The 10 best American poems
The list could go on and on, but these are the poems that seem to me to have left the deepest mark on US literature – and me
For whatever reason, I woke up today with a list of the 10 greatest American poems in my head that had been accumulating through the night. Every list is subjective, and of course the use of “greatest” even more so – but these are not just “favorite” poems. I’ve been thinking about American poetry – and teaching it to university students – for nearly 40 years, and these are the 10 poems that, in my own reading life, have seemed the most durable; poems that shifted the course of poetry in the United States, as well as poems that I look forward to teaching every year because they represent something indelible. The list could go on and on, of course. I deeply regret leaving off Roethke’s “The Lost Son”, Adrienne Rich’s “Diving into the Wreck” and “The Asphodel, that Greeny Flower” by William Carlos Williams. But I guess I just sneaked them onto the list, didn’t I?

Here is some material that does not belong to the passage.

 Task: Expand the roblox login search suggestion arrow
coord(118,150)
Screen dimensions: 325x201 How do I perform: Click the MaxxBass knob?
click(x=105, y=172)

1. “Song of Myself” by Walt Whitman
Whitman reinvents American poetry in this peerless self-performance, finding cadences that seem utterly his own yet somehow keyed to the energy and rhythms of a young nation waking to its own voice and vision. He calls to every poet after him, such as Ezra Pound, who notes in “A Pact” that Whitman “broke the new wood.”
2. “The Idea of Order at Key West” by Wallace Stevens
Stevens’s sumptuous, glittering language takes blank verse and reinvents it. This poem raises to a sublime level what Stevens once called a war “between the mind and sky.” The poem celebrates the “blessed rage for order” at the heart of all creative work.

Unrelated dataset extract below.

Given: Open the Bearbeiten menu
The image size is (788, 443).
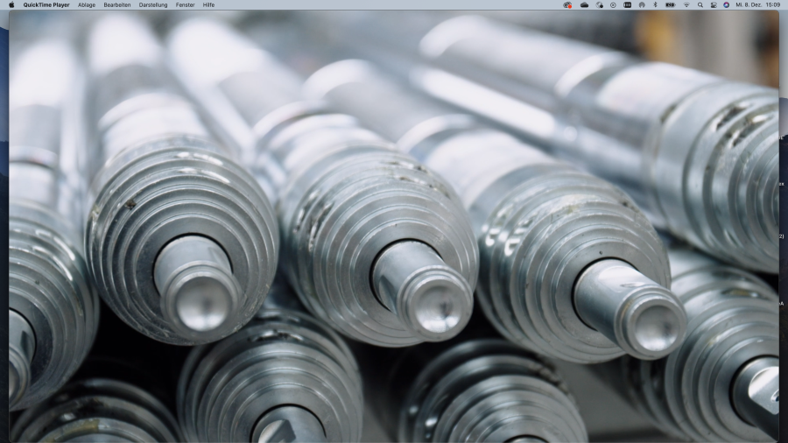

3. “Because I could not stop for death” by Emily Dickinson
A perfect poem, and one of Dickinson’s most compressed and chilling attempts to come to terms with mortality. Once read, it stays in the head forever, in part because of the ballad stanza, so weirdly fresh in her capable hands.
4. “Directive” by Robert Frost
This surprising late poem concentrates Frost’s lifetime of thinking and working as a poet. “Drink and be whole beyond confusion,” he says at the end, mapping out the inner life of any reader. It is blank verse cast in Frost’s trademark craggy voice, and it might be considered a local response to Eliot’s more cosmopolitan “The Waste Land.”